[Document text Boundary: Start]
That is just one paragraph of his Falwell entry. It also discusses how utterly un-Southern Baptist a phrase like “Moral Majority” would have seemed, once upon a time. That squares perfectly with my own recollection of growing up fundamentalist in the 1970s. From references elsewhere, it sounds like he, too, had the experience of losing his immortal salvation in part through the subversive influence of Norman Lear’s liberal sitcoms. More of that probably happened than anyone now realizes.
It’s useless even to try excerpting anything from his Mother’s Day essay. It is a masterpiece.
I don’t know anything about Phil Nugent except that he writes the one blog I read with awe. Won’t somebody out there give the man a bigger pulpit?
{ 8 comments }
Andrew Levine 05.16.07 at 10:36 pm
I’ve been an acquaintance of Phil for several years and I can say that he is not related to the Motor City Madman.
andrew levine 05.16.07 at 10:54 pm
And for those who can’t get enough of the lesser-known of the Nugents, he also posts occasionally at The Screengrab and writes for the sometimes-quarterly The High Hat.
[Document text Boundary: End]
Exercise directions: Can you reproduce word for word the stretch of the post about Phil Nugent's blog from "I don’t know" through "The High Hat."? These entries have no connection to the post about Phil Nugent's blog.
[Entries shown Boundary: Start]
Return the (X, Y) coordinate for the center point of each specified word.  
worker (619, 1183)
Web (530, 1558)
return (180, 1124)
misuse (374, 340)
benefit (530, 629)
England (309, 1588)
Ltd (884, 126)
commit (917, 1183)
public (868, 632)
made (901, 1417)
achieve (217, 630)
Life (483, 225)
[Entries shown Boundary: End]
Answer for this exercise:
I don’t know anything about Phil Nugent except that he writes the one blog I read with awe. Won’t somebody out there give the man a bigger pulpit?
{ 8 comments }
Andrew Levine 05.16.07 at 10:36 pm
I’ve been an acquaintance of Phil for several years and I can say that he is not related to the Motor City Madman.
andrew levine 05.16.07 at 10:54 pm
And for those who can’t get enough of the lesser-known of the Nugents, he also posts occasionally at The Screengrab and writes for the sometimes-quarterly The High Hat.